The policy was announced in a Tweet: President Trump said it was time to pull out of Syria. We won, he explained. “After historic victories against ISIS, it’s time to bring our great young people home!”
But not a few are supportive. “U.S. forces should not be engaged in Syria — or any country,” explained Rep. Justin Amash (R-Mich), “without legitimate military justification AND proper congressional authorization.”
And there is no doubt that after pulling out of the region — and yes, it looks like Trump is readying forces for a pull-out of the expensive and ridiculous Afghanistan occupation — there will be outrageous horrors. But are they America’s?
Should they be?
The problem with trying to solve every worldwide conflict is clear: by intervening, we make those conflicts ours.
The idea that the American military can successfully micromanage conflicts around the world seems implausible.
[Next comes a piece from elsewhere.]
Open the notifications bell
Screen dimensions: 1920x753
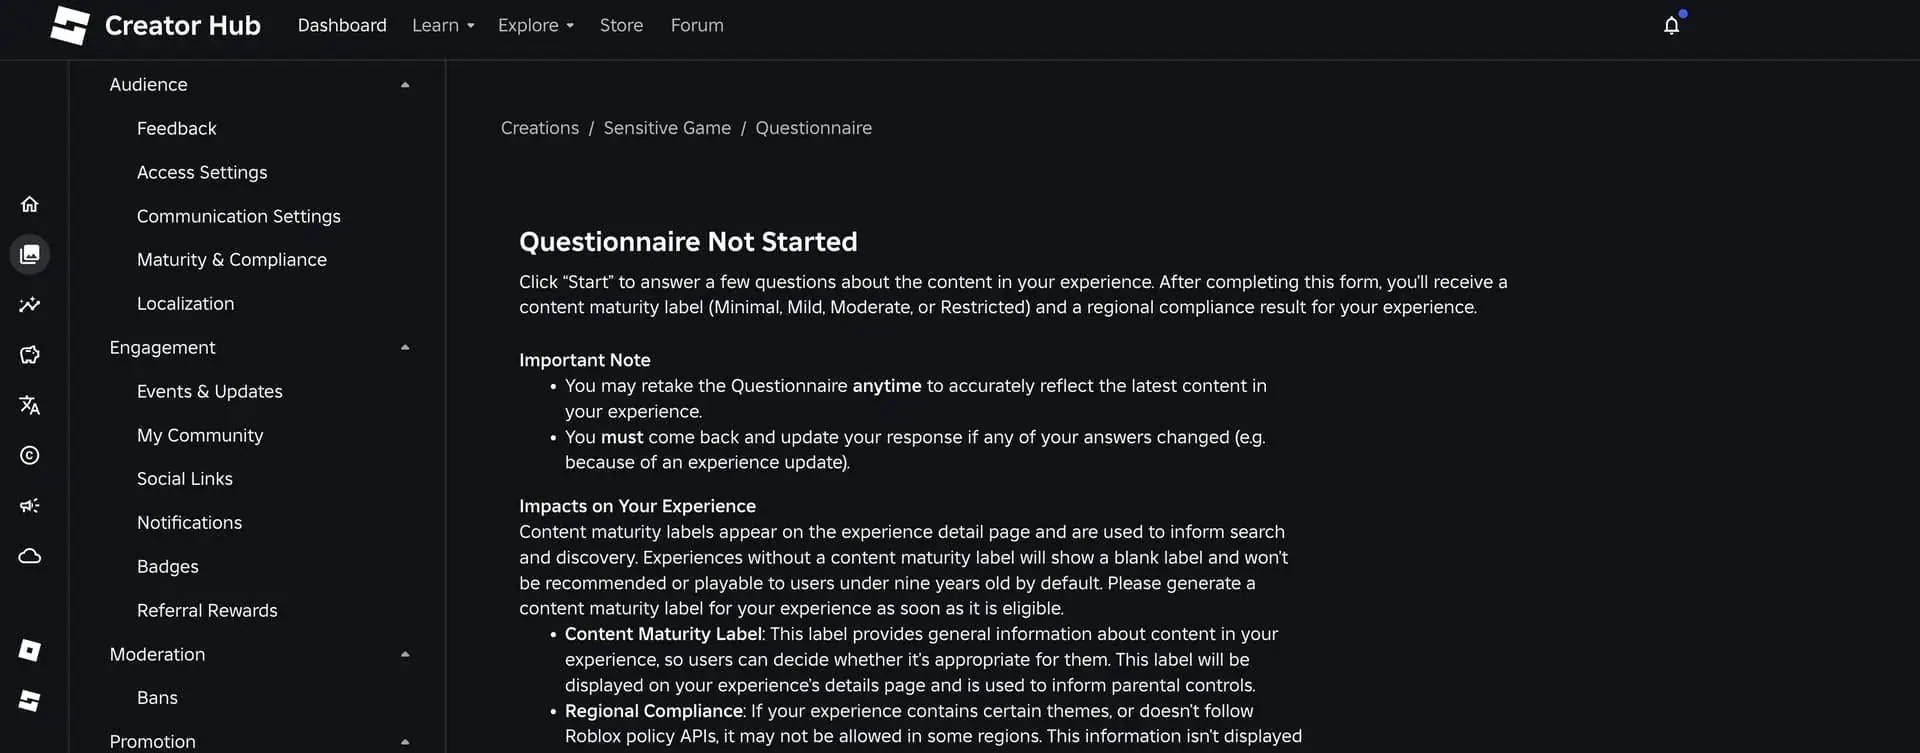1671,25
And increasingly counter-factual.
The same logic against intervening in the domestic economy to “wisely” promote some businesses and demote others also applies against most foreign military intervention: “unintended” consequences get conjured up, and even blowback.
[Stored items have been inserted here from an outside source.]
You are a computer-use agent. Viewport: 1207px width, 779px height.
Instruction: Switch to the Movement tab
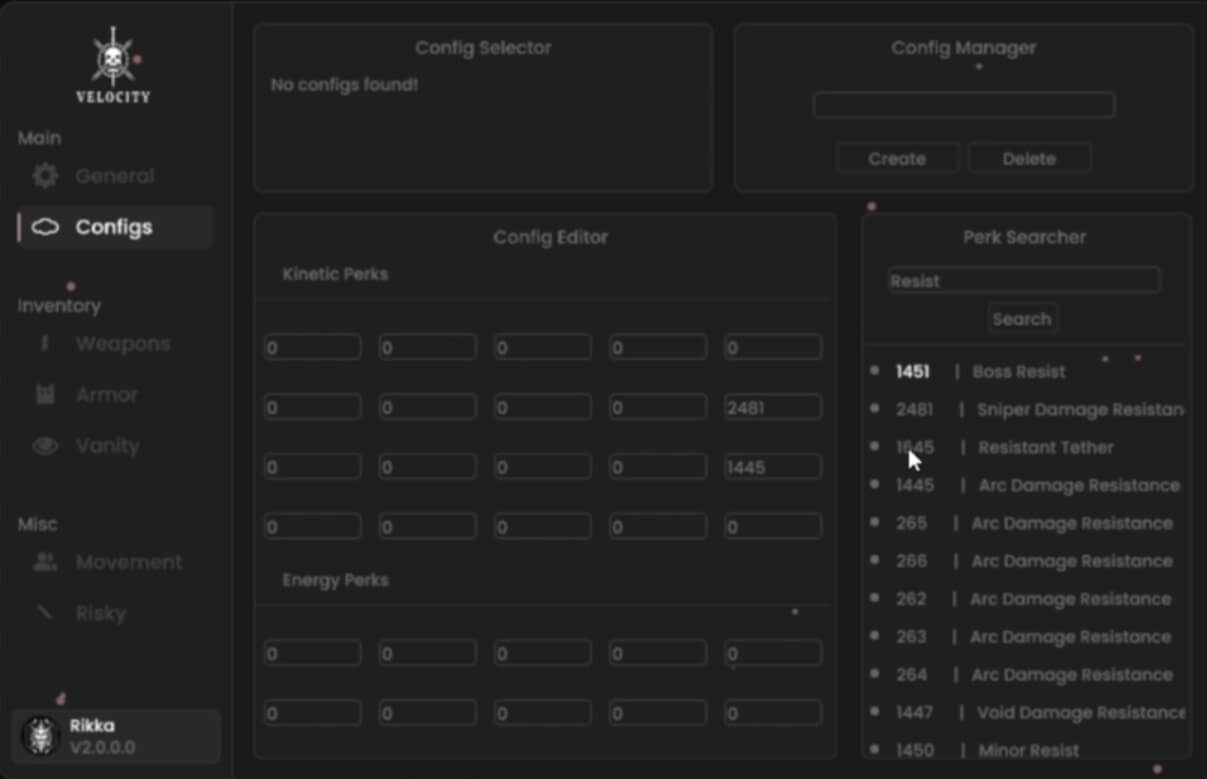[128, 562]
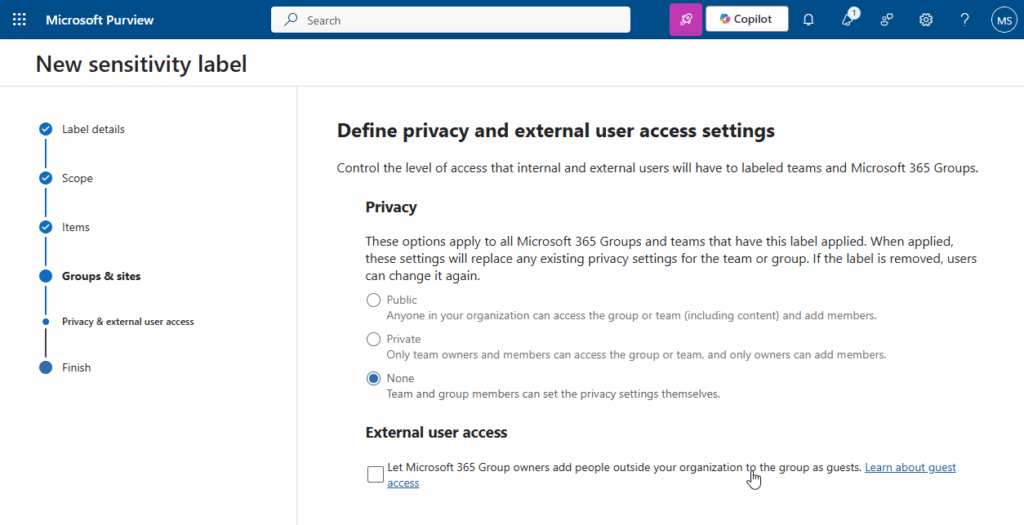Go to the Items step
1024x525 pixels.
tap(76, 227)
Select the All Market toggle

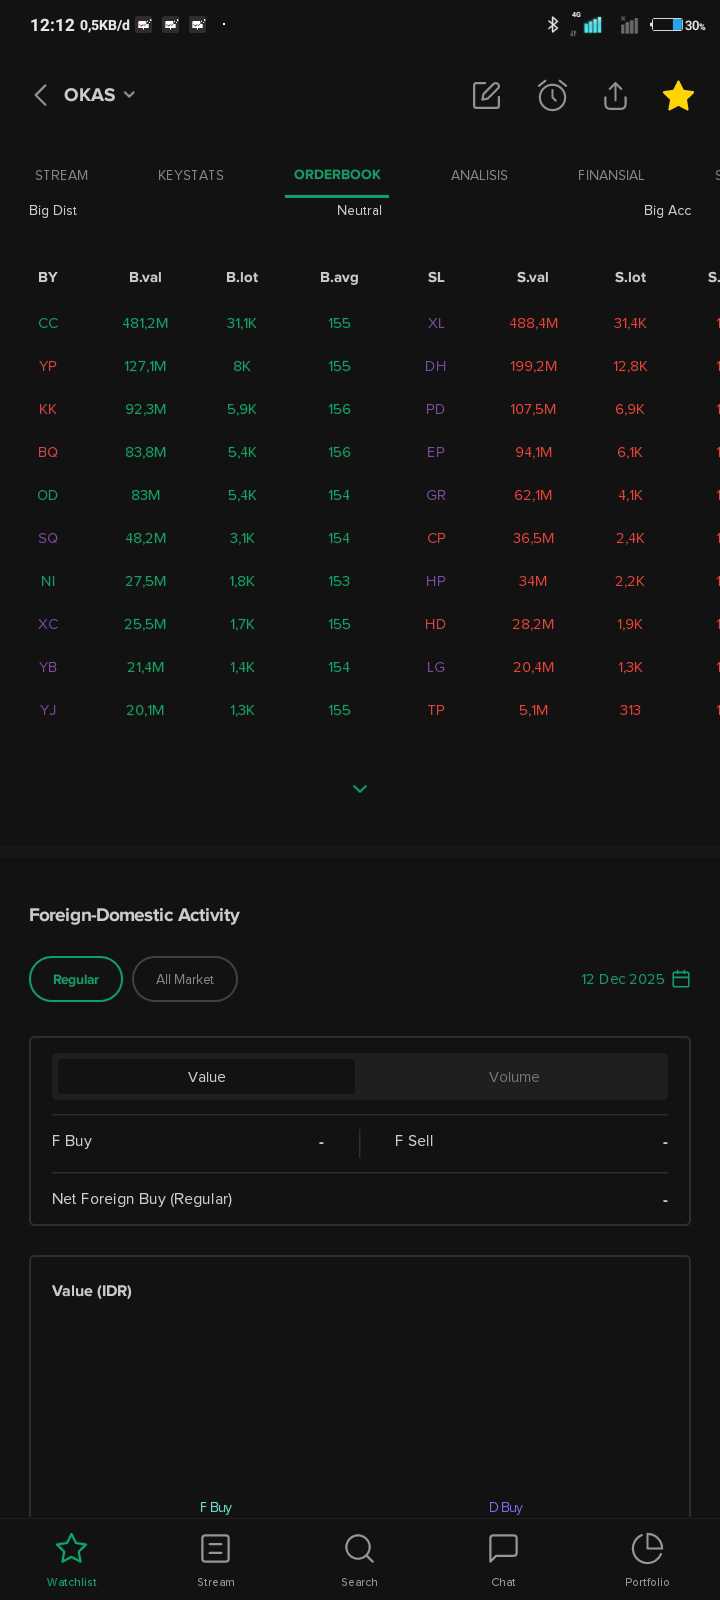pyautogui.click(x=185, y=979)
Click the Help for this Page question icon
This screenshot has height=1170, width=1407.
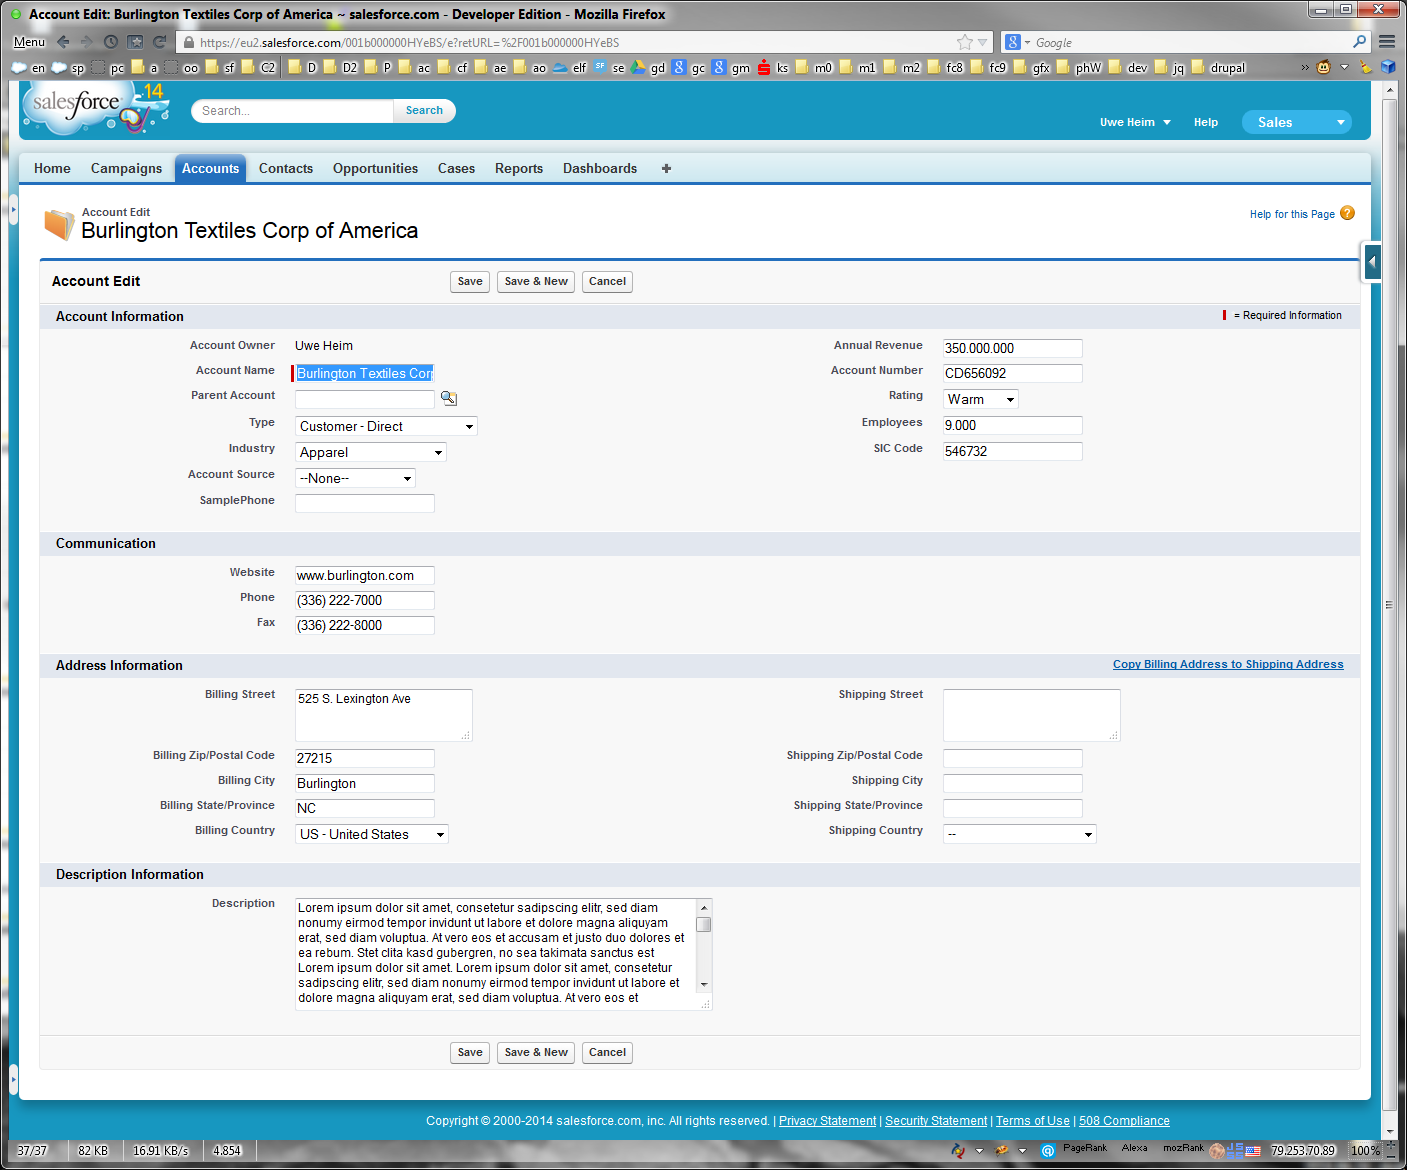coord(1347,213)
Also, somehow, almost no one ever consults Just War theory to test various proposed interventions. Instead, military interventionism is all audacious hope and lofty language.
No realism, despite “Mad Dog” Mattis’s protests to the contrary.
Foreign policy scholar Earl Ravenel had the perfect term for what Trump may be and should be doing: strategic disengagement. We have much to gain from a more restrained — and constitutional — foreign policy.
This is Common Sense. I’m Paul Jacob.